WORK TASK: The records below should be written out again, exactly.

GIVEN INFORMATION:
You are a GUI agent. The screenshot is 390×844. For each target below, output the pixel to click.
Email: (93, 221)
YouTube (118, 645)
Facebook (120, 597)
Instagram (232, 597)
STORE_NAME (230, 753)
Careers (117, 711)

RESPONSE TO THIS EXERCISE:
You are a GUI agent. The screenshot is 390×844. For each target below, output the pixel to click.
Email: (93, 221)
YouTube (118, 645)
Facebook (120, 597)
Instagram (232, 597)
STORE_NAME (230, 753)
Careers (117, 711)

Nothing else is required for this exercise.